Surprise, donc, quand appuyant sur le bouton vert de la borne d'entrée, elle le voit face à elle, déjà appuyé sur une voiture, visage baissé et doigts affairés sur son téléphone portable.

Barbe grise et veste en cuir identiques. Puis, levant les yeux, le regard vif, comme toujours.

Jean ne change pas. Même là, depuis deux ans qu'ils se sont vus. Douceur de penser qu'il en sera toujours ainsi.

Embrassade. Et il lui prend le bras. Il le lui a toujours pris, depuis vingt-sept ans.

C'est bien la seule chose.

Le reste fut donné. Temps. Paroles, écoute, désir. Et de la conviction, inlassablement. Que le temps et le vin sont bons. Qu'elle l'est aussi, belle comme un Bloody mary.

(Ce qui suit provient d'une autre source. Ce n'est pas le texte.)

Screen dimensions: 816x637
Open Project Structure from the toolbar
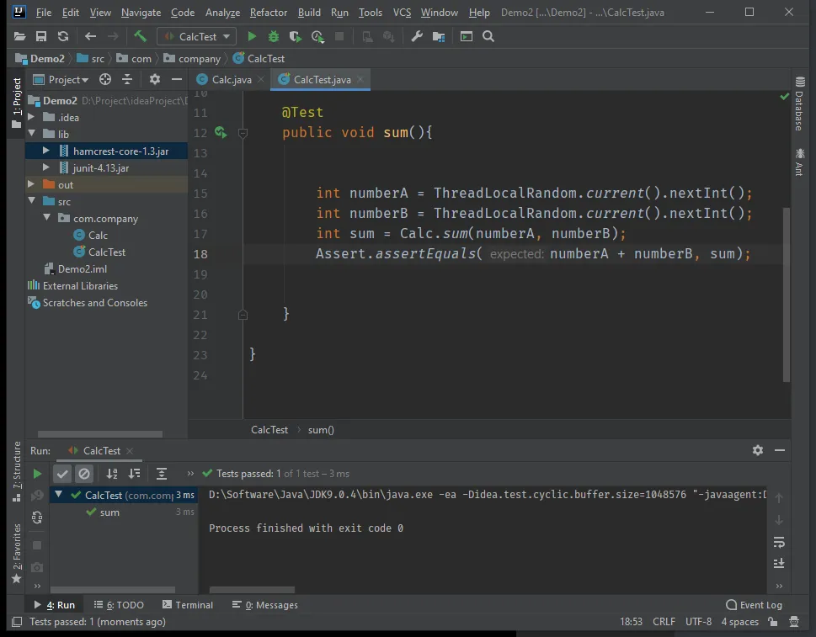[x=438, y=36]
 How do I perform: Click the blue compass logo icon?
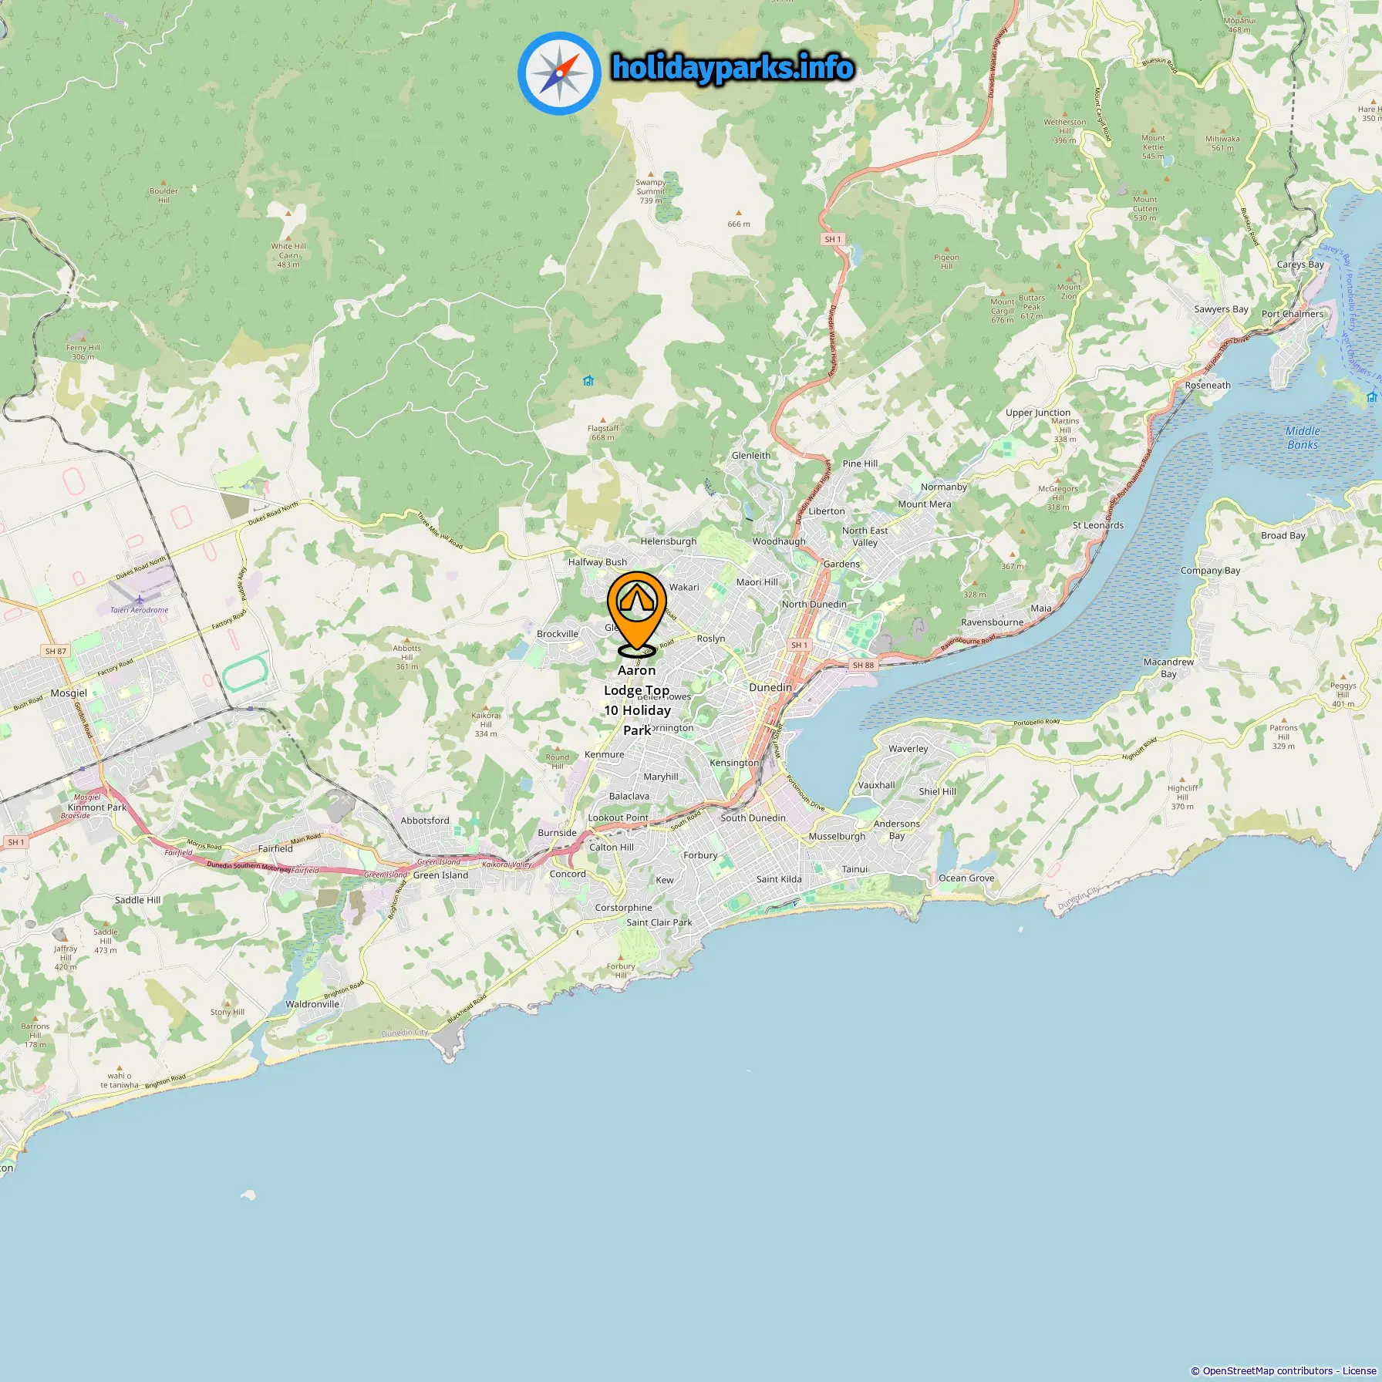[559, 73]
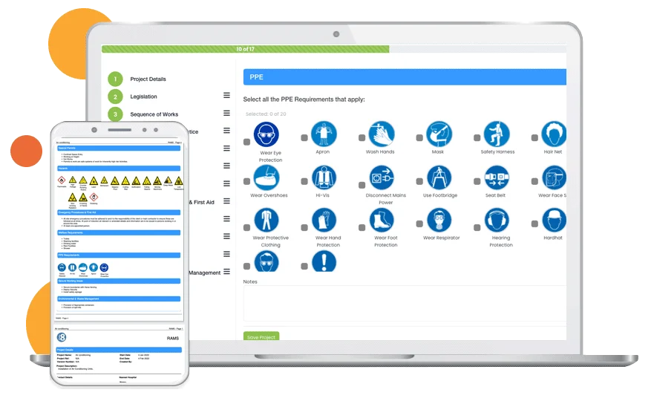Check the Hi-Vis checkbox
Screen dimensions: 654x404
(x=304, y=181)
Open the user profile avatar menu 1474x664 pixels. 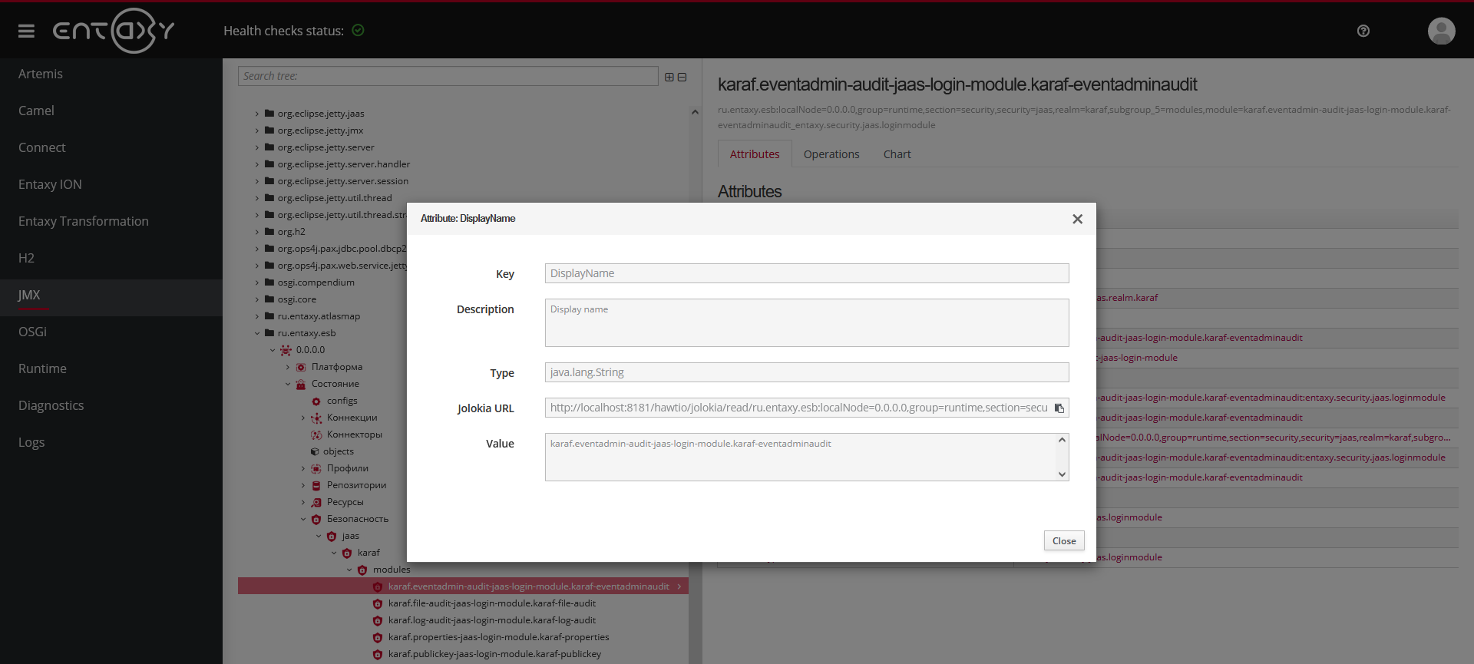pos(1441,31)
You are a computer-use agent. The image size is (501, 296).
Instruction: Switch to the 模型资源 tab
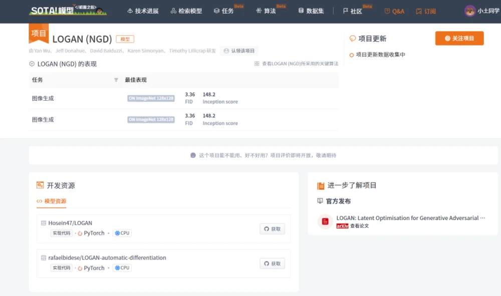point(52,201)
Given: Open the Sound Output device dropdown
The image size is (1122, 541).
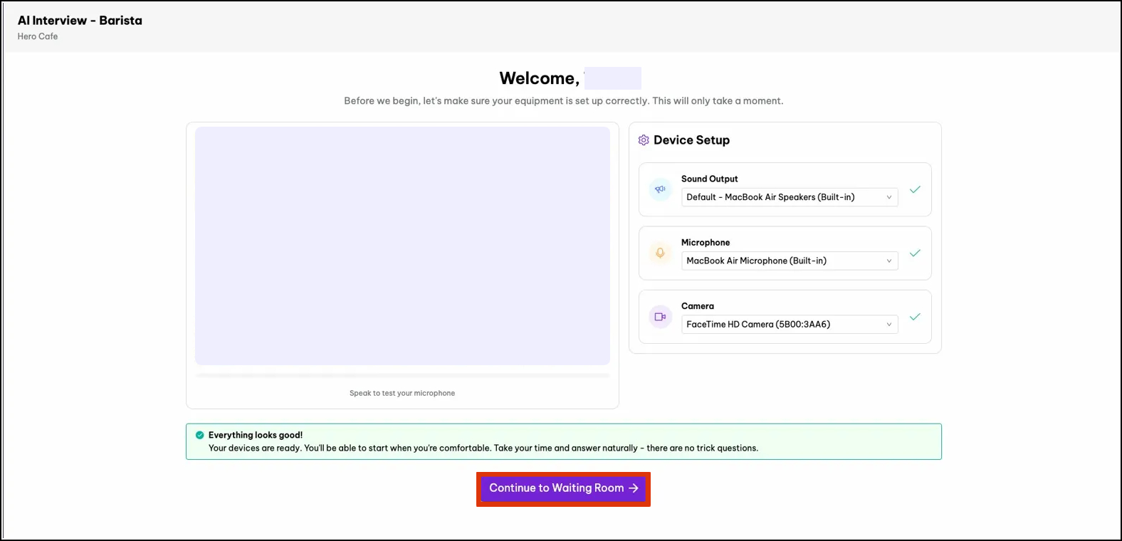Looking at the screenshot, I should pyautogui.click(x=789, y=197).
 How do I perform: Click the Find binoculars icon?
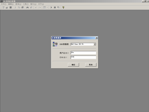28,7
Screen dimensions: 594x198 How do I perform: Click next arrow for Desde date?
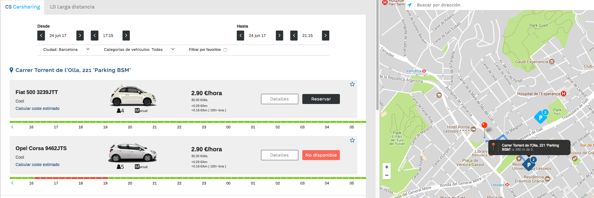click(80, 36)
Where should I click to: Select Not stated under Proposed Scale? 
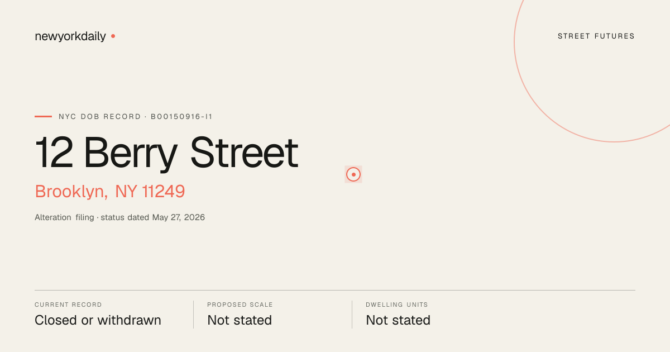[240, 320]
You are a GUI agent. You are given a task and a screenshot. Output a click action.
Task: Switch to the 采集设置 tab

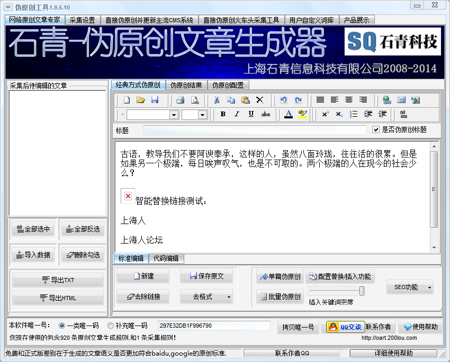click(x=82, y=20)
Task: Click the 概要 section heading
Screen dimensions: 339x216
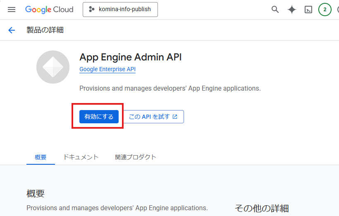Action: pyautogui.click(x=36, y=194)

Elle ne l'a jamais cru, poussant avec lui les portes de brasseries parisiennes. De bars aussi. Et du restaurant de quartier du quinzième arrondissement où se nichait son petit appartement.

Puis vinrent les fêtes vôtives du canton de Vaud où l'on boit par décis. Avec filets de perche au bord du lac ou boules au fromage sous lambris, entourés de Suisses pur jus.

Jusqu'au retour à la gare. Où elle a fini par ne plus revenir.

Aujourd'hui, il lui a raconté des moments. De maintenant, heureusement, et d'hier. Avec ou sans culotte.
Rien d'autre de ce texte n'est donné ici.